– Спасибо. Хорошо. Тинка растет. Потапка бегает.

А вот это был крупный недостаток Дрымова и повод для семейных ссор – он, конечно, любил пасынка Прошку, но часто ошибался, называя его Потапкой. Была сделана семейная попытка устранить это недоразумение, произведя на свет чаемого Потапку. Но, увы, с первого захода получилась лишь Алевтина Афанасьевна. Впрочем, и ее отец обожал.

– Выпьешь ли с нами ликеру, Афанасий?

– Хм-м… Оно, конечно… Но не теперь. Правильно ли я понимаю, господин Горлиж, что негоциант Абросимов – для тебя человек не чужой? И ты, как бы это сказать, его душеприказчик?

Натан переглянулся с Финой.

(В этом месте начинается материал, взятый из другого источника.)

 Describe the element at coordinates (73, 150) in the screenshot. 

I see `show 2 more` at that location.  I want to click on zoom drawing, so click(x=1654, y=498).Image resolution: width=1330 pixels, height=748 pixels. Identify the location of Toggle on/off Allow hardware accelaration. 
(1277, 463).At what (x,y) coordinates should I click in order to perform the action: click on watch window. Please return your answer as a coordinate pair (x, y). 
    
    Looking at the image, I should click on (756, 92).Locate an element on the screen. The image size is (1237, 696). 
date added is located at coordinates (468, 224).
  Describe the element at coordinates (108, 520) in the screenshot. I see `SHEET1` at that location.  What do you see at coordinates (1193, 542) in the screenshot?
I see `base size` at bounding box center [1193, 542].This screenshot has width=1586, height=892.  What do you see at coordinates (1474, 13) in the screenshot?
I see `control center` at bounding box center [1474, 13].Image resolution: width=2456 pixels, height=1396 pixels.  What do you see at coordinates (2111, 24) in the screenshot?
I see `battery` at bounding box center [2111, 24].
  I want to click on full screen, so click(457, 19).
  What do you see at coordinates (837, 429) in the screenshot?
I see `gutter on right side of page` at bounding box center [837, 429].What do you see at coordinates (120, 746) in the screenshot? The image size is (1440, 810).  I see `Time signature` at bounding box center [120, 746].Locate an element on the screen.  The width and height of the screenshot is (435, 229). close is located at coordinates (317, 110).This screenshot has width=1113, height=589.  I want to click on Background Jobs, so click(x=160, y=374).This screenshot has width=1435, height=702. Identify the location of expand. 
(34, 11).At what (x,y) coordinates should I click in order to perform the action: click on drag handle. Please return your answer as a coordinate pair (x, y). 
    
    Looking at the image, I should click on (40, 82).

Никанор Абросимов – известный одесский застройщик и купец дворянского, однако, происхождения. В прошлые годы у него были, и довольно долго, особые отношения с Серафиной Фальяцци. Потом они расстались, спокойно – без ссор и сцен, сохранив приятельские и даже доверительные отношения.

– Да, всё верно – я и есть душеприказчик Никанора Никифоровича Абросимова.

Надо сказать, в последние годы Абросимов сильно изменился. Испытывая проблемы со здоровьем, стал раздражителен, рассорился со многими близкими людьми, в частности с видным чиновником Вязьмитеновым, служившим ранее в Одессе, да потом переехавшим с повышением в центральные губернии. Будучи в таком состоянии, Абросимов решил привести в порядок свои дела. Однако, став подозрительным, он никому не доверял, в особенности местным делопроизводителям и чиновникам. И ему показалось, что нынешний возлюбленный бывшей его Фины, имеющий в Одессе хорошую репутацию, – лучший из всех вариантов в качестве душеприказчика по завещанию.

– Видишь ли, Горлиж, дело в том, что миллионщик Абросимов сей час найден мертвым, я бы сказал, убитым. Так что пришло время нам поработать. Казенные дрожки ждут.

Фина ойкнула, всплеснув руками несколько театрально, что для актрисы естественно и отнюдь не свидетельствует о неискренности. Горлис же подумал: «Ну вот, как начался день с неприятностей, так и продолжается. И никакой сладко-горький Amaro не поможет».

* * *

Абросимов жил на Итальянской улице, в собственном просторном доме между Почтовой и Еврейской улицами. Натан не раз бывал здесь, когда занимался подготовкой документов по завещанию. И прислугу хорошо знал. Она была в количестве минимально необходимом для приличного человека: дворецкий, отвечавший и за всё хозяйственное обустройство дома, его помощник для физических внутренних работ по дому – печных и ремонтных; дворник, следивший также, чтобы дом внешне выглядел пристойно; кухарка, уборщица, горничная и двое слуг – один просто лакей, а другой – ему на смену, но еще и с некоторыми медицинскими навыками. Вся прислуга выглядела равно подавленной и угнетенной. Но трудно было определить, что главной причиной тому – грусть по умершему барину или боязнь, как бы сию смерть не навесили на кого-то из них. (Всем было памятно прошлогоднее убийство архитектора Фрополли собственным лакеем.)

Дрымов с Горлисом зашли в спальню Абросимова, более холодную, чем иные комнаты, поскольку здесь одна створка большого окна, выходившего во двор, так и оставалась приоткрытою. Взору их предстала такая картина: Абросимов лежал в своей кровати с запрокинутой головой, широко открытым ртом. Пальцы рук его, скрюченные и напряженные, вцепились в простыню под ним. При этом дверь в комнату оказалась выбитой. Прислуга объяснила, что хозяин закрыл ее и на стук долго не отвечал. Так что пришлось взламывать, когда время подошло к обеду. Почему так поздно спохватились? В последние годы барин завел привычку запираться изнутри и запрещать его беспокоить, пока сам не позовет.